◆ MATERIALS PROVIDED:
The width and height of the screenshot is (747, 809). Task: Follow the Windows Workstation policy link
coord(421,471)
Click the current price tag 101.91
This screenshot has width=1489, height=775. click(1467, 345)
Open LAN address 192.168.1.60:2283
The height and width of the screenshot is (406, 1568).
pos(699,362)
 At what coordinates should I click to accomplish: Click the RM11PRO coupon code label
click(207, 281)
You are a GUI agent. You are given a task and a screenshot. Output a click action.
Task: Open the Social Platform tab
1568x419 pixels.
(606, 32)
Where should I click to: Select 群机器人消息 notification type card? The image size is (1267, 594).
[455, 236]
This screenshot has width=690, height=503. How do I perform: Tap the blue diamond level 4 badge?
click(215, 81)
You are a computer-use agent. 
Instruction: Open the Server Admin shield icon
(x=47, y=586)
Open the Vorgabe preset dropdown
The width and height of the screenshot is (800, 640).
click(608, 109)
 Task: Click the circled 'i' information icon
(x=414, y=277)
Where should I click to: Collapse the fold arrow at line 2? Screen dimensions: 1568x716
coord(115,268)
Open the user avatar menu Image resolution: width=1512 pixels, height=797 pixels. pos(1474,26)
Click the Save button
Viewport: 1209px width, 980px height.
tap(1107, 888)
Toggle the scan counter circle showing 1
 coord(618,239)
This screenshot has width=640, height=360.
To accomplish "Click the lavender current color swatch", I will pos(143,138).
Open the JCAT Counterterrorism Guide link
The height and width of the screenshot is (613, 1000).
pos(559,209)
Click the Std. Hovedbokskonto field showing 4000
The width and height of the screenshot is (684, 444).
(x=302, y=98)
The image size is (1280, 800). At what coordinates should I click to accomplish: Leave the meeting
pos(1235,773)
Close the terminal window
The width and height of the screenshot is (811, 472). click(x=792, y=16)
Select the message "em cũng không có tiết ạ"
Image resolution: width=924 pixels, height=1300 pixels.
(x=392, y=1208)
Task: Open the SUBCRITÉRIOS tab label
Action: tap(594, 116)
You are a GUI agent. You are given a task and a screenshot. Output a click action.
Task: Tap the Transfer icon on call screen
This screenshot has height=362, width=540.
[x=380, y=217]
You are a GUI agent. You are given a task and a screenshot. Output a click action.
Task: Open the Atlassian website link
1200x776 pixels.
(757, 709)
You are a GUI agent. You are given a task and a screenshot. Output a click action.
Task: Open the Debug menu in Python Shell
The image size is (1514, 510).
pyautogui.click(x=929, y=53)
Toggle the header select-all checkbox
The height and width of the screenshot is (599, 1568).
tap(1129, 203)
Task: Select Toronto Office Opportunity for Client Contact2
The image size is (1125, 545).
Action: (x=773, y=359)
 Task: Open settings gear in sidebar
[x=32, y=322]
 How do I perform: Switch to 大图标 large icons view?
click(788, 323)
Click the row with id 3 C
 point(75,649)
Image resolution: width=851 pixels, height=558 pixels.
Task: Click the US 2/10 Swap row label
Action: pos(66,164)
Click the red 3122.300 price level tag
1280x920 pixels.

◆ YOUR INSTRUCTIONS: May I have all of the records repeated exactly?

◆ SOLVED EXERCISE:
The width and height of the screenshot is (747, 809). Task: Follow the Windows Workstation policy link
coord(421,471)
Click the current price tag 101.91
This screenshot has width=1489, height=775. click(1467, 345)
Open LAN address 192.168.1.60:2283
The height and width of the screenshot is (406, 1568).
pos(699,362)
 At what coordinates should I click to accomplish: Click the RM11PRO coupon code label
click(207, 281)
You are a GUI agent. You are given a task and a screenshot. Output a click action.
Task: Open the Social Platform tab
1568x419 pixels.
(606, 32)
Where should I click to: Select 群机器人消息 notification type card? The image size is (1267, 594).
[455, 236]
This screenshot has width=690, height=503. How do I perform: Tap the blue diamond level 4 badge?
click(215, 81)
You are a computer-use agent. 
Instruction: Open the Server Admin shield icon
(x=47, y=586)
Open the Vorgabe preset dropdown
The width and height of the screenshot is (800, 640).
click(608, 109)
 Task: Click the circled 'i' information icon
(x=414, y=277)
Where should I click to: Collapse the fold arrow at line 2? Screen dimensions: 1568x716
coord(115,268)
Open the user avatar menu Image resolution: width=1512 pixels, height=797 pixels. pos(1474,26)
Click the Save button
Viewport: 1209px width, 980px height.
tap(1107, 888)
Toggle the scan counter circle showing 1
 coord(618,239)
This screenshot has width=640, height=360.
To accomplish "Click the lavender current color swatch", I will pos(143,138).
Open the JCAT Counterterrorism Guide link
The height and width of the screenshot is (613, 1000).
pos(559,209)
Click the Std. Hovedbokskonto field showing 4000
The width and height of the screenshot is (684, 444).
(x=302, y=98)
The image size is (1280, 800). At what coordinates should I click to accomplish: Leave the meeting
pos(1235,773)
Close the terminal window
The width and height of the screenshot is (811, 472). click(x=792, y=16)
Select the message "em cũng không có tiết ạ"
Image resolution: width=924 pixels, height=1300 pixels.
(x=392, y=1208)
Task: Open the SUBCRITÉRIOS tab label
Action: tap(594, 116)
You are a GUI agent. You are given a task and a screenshot. Output a click action.
Task: Tap the Transfer icon on call screen
This screenshot has height=362, width=540.
[x=380, y=217]
You are a GUI agent. You are given a task and a screenshot. Output a click action.
Task: Open the Atlassian website link
1200x776 pixels.
(757, 709)
You are a GUI agent. You are given a task and a screenshot. Output a click action.
Task: Open the Debug menu in Python Shell
The image size is (1514, 510).
pyautogui.click(x=929, y=53)
Toggle the header select-all checkbox
The height and width of the screenshot is (599, 1568).
tap(1129, 203)
Task: Select Toronto Office Opportunity for Client Contact2
The image size is (1125, 545).
Action: (x=773, y=359)
 Task: Open settings gear in sidebar
[x=32, y=322]
 How do I perform: Switch to 大图标 large icons view?
click(788, 323)
Click the row with id 3 C
 point(75,649)
Image resolution: width=851 pixels, height=558 pixels.
Task: Click the US 2/10 Swap row label
Action: pos(66,164)
Click the red 3122.300 price level tag
1280x920 pixels.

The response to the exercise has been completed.